:: Given records ::

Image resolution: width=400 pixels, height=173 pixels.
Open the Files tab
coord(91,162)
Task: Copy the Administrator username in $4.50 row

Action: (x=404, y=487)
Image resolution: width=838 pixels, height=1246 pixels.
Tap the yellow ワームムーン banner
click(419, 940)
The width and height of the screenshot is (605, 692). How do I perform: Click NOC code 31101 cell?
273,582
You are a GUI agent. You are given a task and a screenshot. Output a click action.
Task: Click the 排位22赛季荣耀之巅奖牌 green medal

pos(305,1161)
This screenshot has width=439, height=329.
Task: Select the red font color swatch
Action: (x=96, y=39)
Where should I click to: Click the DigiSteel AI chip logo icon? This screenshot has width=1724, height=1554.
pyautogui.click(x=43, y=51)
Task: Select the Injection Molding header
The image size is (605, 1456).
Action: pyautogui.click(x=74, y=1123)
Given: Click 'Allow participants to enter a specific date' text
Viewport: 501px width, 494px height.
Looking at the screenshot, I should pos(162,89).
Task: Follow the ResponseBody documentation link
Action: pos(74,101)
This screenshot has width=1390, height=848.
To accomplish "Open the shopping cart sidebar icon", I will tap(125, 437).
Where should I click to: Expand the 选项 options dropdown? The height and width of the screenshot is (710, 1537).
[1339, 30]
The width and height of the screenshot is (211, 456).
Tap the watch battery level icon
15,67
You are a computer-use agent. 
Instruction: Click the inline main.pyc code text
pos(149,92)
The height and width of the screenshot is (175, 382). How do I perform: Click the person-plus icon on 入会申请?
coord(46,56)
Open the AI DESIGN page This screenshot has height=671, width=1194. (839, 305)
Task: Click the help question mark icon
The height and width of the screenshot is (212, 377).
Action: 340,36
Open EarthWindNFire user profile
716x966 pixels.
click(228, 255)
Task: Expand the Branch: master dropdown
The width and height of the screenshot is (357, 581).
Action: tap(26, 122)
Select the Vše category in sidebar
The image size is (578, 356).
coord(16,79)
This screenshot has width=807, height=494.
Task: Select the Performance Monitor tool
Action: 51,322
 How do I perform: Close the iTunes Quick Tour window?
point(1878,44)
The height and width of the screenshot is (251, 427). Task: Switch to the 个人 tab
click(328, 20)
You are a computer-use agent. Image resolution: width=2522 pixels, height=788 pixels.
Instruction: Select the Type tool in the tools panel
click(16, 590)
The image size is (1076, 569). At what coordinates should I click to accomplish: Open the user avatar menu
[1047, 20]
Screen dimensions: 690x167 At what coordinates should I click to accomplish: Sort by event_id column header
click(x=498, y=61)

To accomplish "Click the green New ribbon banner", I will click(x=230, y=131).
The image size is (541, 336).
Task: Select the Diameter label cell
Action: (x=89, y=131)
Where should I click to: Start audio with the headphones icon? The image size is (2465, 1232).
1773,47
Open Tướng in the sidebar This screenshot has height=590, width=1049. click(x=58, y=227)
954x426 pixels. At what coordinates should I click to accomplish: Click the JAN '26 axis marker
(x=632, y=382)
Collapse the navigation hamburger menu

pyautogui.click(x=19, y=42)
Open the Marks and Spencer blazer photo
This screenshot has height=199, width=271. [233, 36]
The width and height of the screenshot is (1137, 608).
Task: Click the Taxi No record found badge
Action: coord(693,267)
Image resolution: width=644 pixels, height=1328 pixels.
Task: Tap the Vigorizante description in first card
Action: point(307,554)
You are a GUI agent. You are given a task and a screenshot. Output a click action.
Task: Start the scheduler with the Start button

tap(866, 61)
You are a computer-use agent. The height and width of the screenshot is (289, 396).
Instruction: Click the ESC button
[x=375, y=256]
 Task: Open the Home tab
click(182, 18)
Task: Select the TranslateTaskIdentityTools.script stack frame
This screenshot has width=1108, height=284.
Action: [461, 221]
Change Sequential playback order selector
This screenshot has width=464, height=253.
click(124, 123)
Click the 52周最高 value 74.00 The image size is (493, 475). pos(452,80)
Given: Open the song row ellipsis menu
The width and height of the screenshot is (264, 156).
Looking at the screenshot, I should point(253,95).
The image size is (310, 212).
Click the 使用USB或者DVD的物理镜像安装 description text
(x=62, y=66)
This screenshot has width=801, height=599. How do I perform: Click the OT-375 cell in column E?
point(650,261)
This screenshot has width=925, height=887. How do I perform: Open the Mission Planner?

:::

_The task_
List each line from the records above that contains the word "button".

_The answer_
Task: Start the scheduler with the Start button
Instruction: Click the ESC button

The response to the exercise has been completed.